The proposal follows an August announcement by the San Ramon, Calif.-based company that it was weighing possible offshore sites in California and Mexico for the plant, which will take shipments of liquefied natural gas, apply heat to turn it back into a gas and pipe it ashore for use by power plants, businesses and consumers.
ChevronTexaco, which needs permits and approval from Mexican authorities, said the terminal would sit about eight miles off the west coast of Baja California. It initially would produce about 700 million standard cubic feet of the re-gasified fuel but ultimately could process up to 1,400 million cubic feet of natural gas.
The company hopes to begin construction next year and have a functioning facility in the fourth quarter of 2007.
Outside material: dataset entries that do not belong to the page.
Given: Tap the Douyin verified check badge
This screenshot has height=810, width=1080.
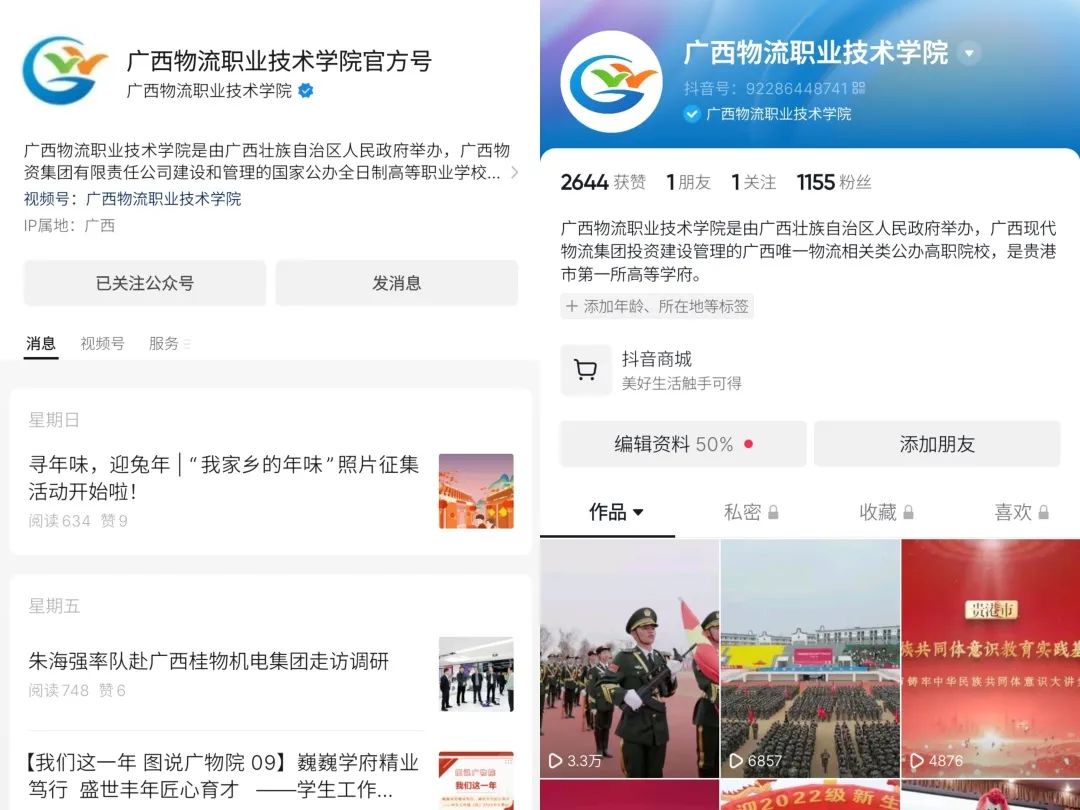Looking at the screenshot, I should (x=692, y=114).

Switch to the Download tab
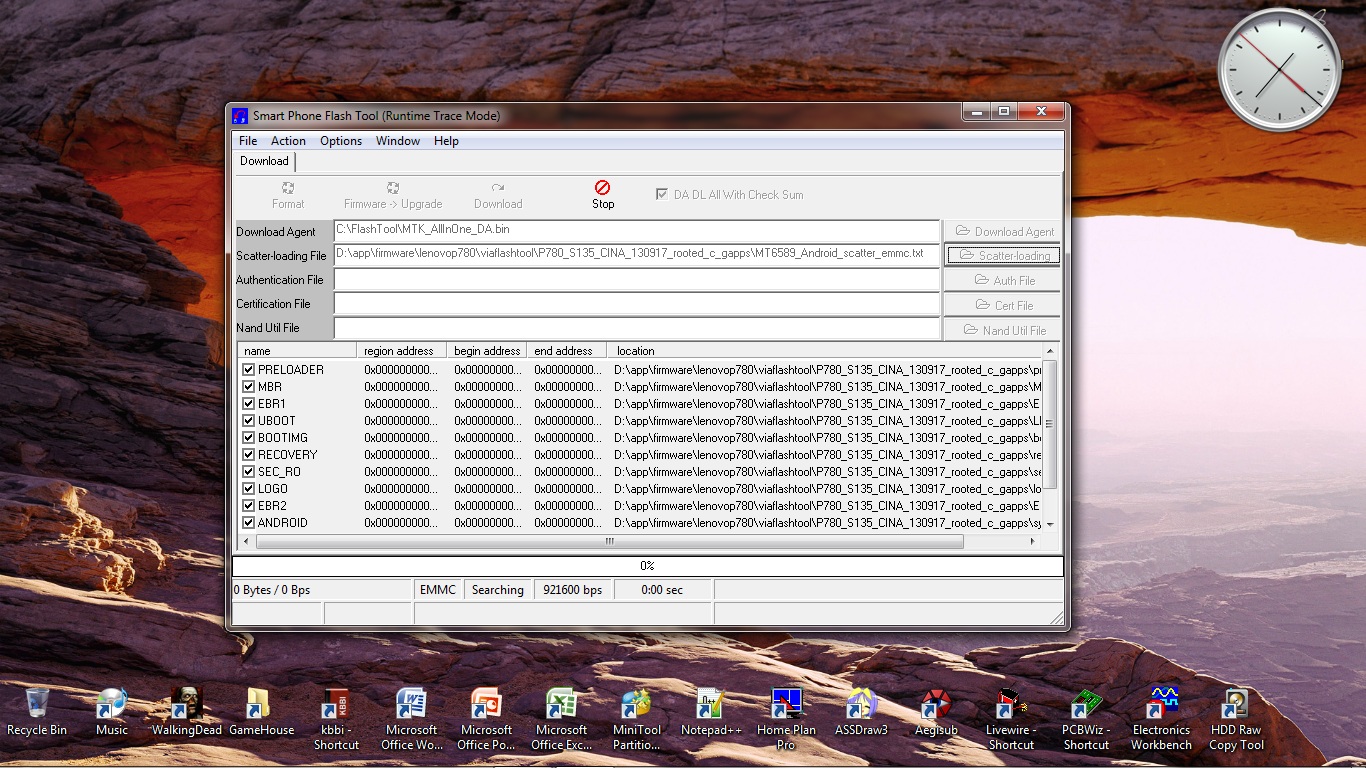tap(263, 161)
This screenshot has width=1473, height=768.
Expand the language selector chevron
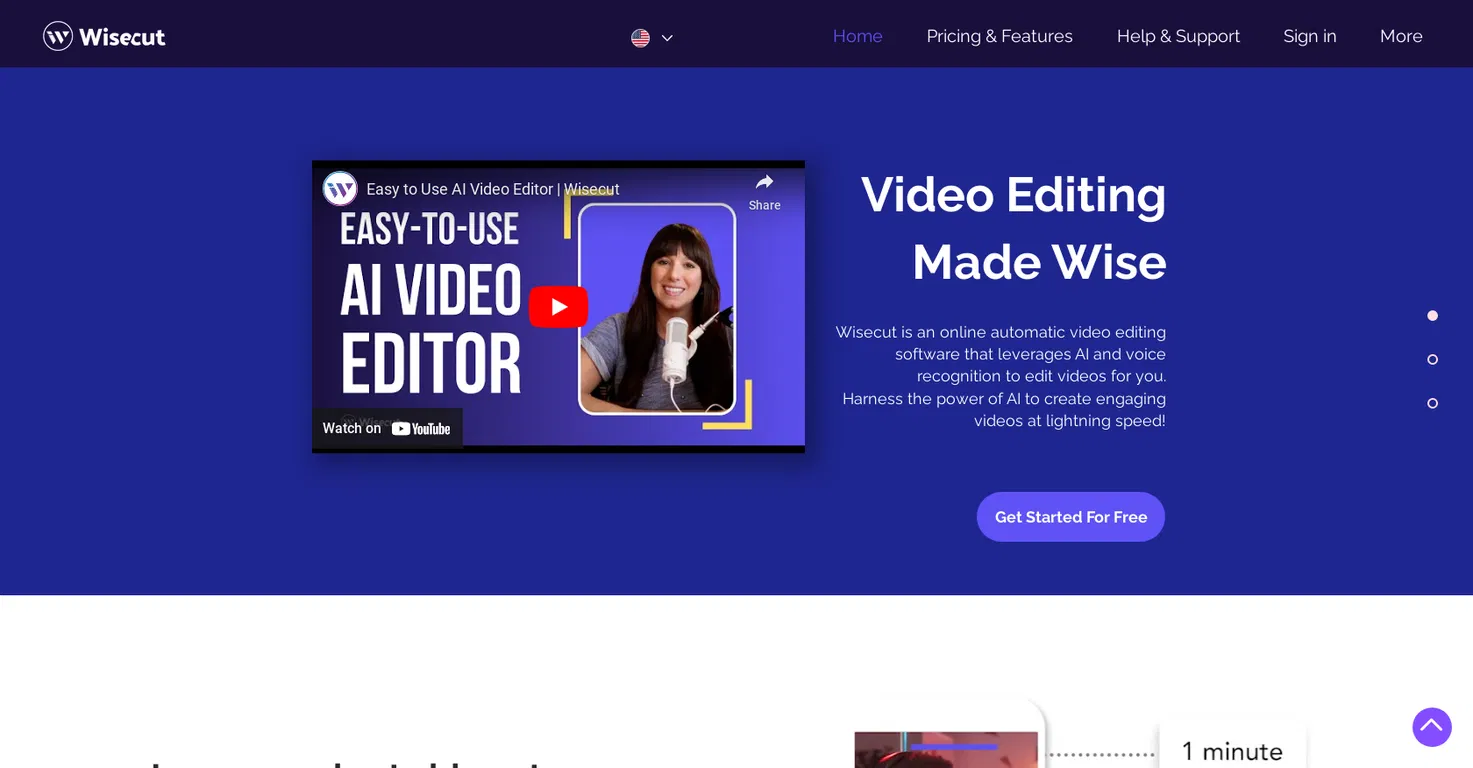click(667, 38)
Although funding for and approval of such projects have not been easily secured in the past, warnings of record-low U.S. supplies of natural gas have spurred renewed interest from ChevronTexaco and other companies. Mitsubishi Corp. has proposed a liquefied natural gas terminal in Long Beach, and Sempra Energy has proposed a facility near Ensenada.
ChevronTexaco, which has been stepping up its investment in natural gas, recently signed a tentative agreement with an Australian venture to distribute at least 2 million metric tons, or 4.4 billion pounds, of liquefied natural gas to the West Coast over 20 years, beginning in 2008.